Computers read news, and trade on it quickly

NEW YORK (Reuters) - It takes a person about 10 minutes to read a 2,500-word, front-page feature story in the Wall Street Journal. Computer programs increasingly being used by investors to parse news stories can process one in about three one-hundredths of a second.

Traders work at a kiosk selling shares of the Blackstone Group LP at the New York Stock Exchange in New York, June 22, 2007. It takes a person about 10 minutes to read a 2,500-word, front-page feature story in the Wall Street Journal. Computer programs increasingly being used by investors to parse news stories can process one in about three one-hundredths of a second. REUTERS/Keith Bedford

Algorithms -- problem-solving programs based on mathematical formulas -- are making it easier for investors to filter the massive amount of text produced by news wires, newspapers, industry journals, clinical studies, and legal filings for kernels of information, and trade on them in the blink of an eye.

Though the expanding array of news on nontraditional media like blogs and chat pages is a challenge for the robot readers, the speed and efficiency offered by news mining algorithms are helping hedge funds with just a handful of staff generate as many trades as a giant investment bank and becoming a potential boon to the media industry.

“This is a new class of information technology,” said John Partridge, vice president of industry solutions with StreamBase Systems, a technology provider that specializes in processing and analyzing real-time streaming data.

High-frequency investors such as hedge funds are using news mining platforms like those offered by StreamBase to troll through thousands of electronic feeds of streaming text to identify key phrases on which to trade.

Popular phrases include “lowers its outlook” or “raises guidance” or even buzzwords like “stellar performance” that could potentially push a stock lower or higher.

Hedge funds, with their rapid-fire trading style, often allow the news mining platforms to make trades on their own, capitalizing on the technology’s speed.

However, longer-term investors are less interested in flooding the market with orders after a particular headline. They are using the platforms to keep track of developments that may affect companies in their portfolios or influence their strategies, technology developers said.
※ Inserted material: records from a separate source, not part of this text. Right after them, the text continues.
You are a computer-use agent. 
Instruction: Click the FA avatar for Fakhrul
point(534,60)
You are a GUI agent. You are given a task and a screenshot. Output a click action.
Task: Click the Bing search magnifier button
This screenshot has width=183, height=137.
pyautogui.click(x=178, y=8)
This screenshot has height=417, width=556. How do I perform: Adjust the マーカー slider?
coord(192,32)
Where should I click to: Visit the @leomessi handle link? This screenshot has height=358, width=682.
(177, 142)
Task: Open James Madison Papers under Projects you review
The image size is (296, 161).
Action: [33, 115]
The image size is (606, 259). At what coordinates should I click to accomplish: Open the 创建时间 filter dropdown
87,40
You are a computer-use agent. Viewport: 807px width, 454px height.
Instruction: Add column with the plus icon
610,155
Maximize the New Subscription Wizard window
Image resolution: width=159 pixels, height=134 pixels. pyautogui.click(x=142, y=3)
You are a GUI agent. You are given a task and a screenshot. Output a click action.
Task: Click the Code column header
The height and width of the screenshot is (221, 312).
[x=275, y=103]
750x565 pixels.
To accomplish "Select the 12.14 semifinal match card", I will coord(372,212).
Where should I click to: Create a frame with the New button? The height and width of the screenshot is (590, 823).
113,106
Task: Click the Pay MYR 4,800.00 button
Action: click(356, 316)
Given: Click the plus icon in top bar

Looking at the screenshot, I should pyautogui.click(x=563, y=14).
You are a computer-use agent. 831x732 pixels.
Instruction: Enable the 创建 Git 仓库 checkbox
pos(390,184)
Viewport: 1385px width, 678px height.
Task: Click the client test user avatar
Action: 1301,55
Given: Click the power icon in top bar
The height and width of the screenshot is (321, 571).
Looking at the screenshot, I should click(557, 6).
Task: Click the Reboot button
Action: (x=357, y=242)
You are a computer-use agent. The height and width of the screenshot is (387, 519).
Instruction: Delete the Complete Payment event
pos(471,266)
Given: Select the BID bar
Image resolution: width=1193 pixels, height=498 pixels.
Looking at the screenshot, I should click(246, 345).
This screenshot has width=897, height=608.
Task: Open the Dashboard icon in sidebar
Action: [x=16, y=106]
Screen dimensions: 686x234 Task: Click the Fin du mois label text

News mining is not just for stock trading, either. For example, French investment bank BNP Paribas’ “weakness indicator” counts the number of times the words weak, weakness or weakening are used in the Federal Reserve’s Beige Book report on regional U.S. economies.

More than 50 references in a report typically signals the economy is on the brink of a recession.

Hedge fund investors familiar with news mining technology said an algorithm based on the “weakness indicator” could easily be created to sell dollars and U.S. stocks and buy bonds if more than 50 references were found.

“What the machine is looking for is the same thing that the human is looking for. It can just find it more quickly,” said Richard Brown, business manager of NewsScope, a company owned by Reuters Group Plc that produces machine-readable news.

Rather than just highlight words or phrases, some of the most sophisticated news mining platforms can take multiple strands of news from wire agencies and Web sites and score the significance of various items.

For example, headlines from a reputable news organization with the words “Middle East,” “tension” and “hostility” would be given a higher score, especially if oil prices are rising, than an anonymous blog entry with the same key words.

The same headlines would be given an even higher score if other reputable news agencies carried similar stories.

“A lot of times, the content that’s important is not in a single article or document,” said David Leinweber, a financial technology consultant with Leinweber & Co. “The idea of considering individual news stories only as atomic events misses some things,” he said.

On his own blog “Nerds on Wall Street,” Leinweber noted the example of Accentia, a pharmaceutical company whose share price shot up 70 percent one morning in October 2006 after the successful trial of a human cancer vaccine was announced in a press release.

However, the press release was based on an article from a medical journal published a month earlier. Also, local press in St. Louis, where Accentia has a plant, reported on the testing a week before the press release, and a blog for patients discussed the drug days before the stock jump.

An investor using news mining technology could have been buying into the company days, if not weeks, before the big share price rise.


Computers, however, are not perfect when it comes to reading the various forms of language in both standard and nonstandard media.

Consultant Leinweber added that machines often have difficulty with subtle double negatives and vague pronouns that human readers can understand easily with context.

For example, machines could potentially stumble when it comes to a sentence such as: “The company’s chief executive said he did not dislike the way that that product sold well there.” A person could scan the sentence and understand it.

The growing amount of text and information available on blogs, chat rooms and online forums also pose challenges to robot readers.

“That’s one of the limitations. When you look at chat room and blog content, it’s the emoticons, it’s the profanity, it’s sarcasm or all caps,” said NewsScope’s Brown.

Still there is growing interest in the investment community in being able harness the information available in so-called social media.

Darren Kelly, senior vice president at Collective Intellect, a company that specializes in filtering and ranking media content, said blogs and online forums can provide a unique window on sentiment surrounding an issue or a stock.

“The usual multiscreen setup that everyone has used in finance for the last 20 years no longer gives them all the information that’s available,” Kelly said.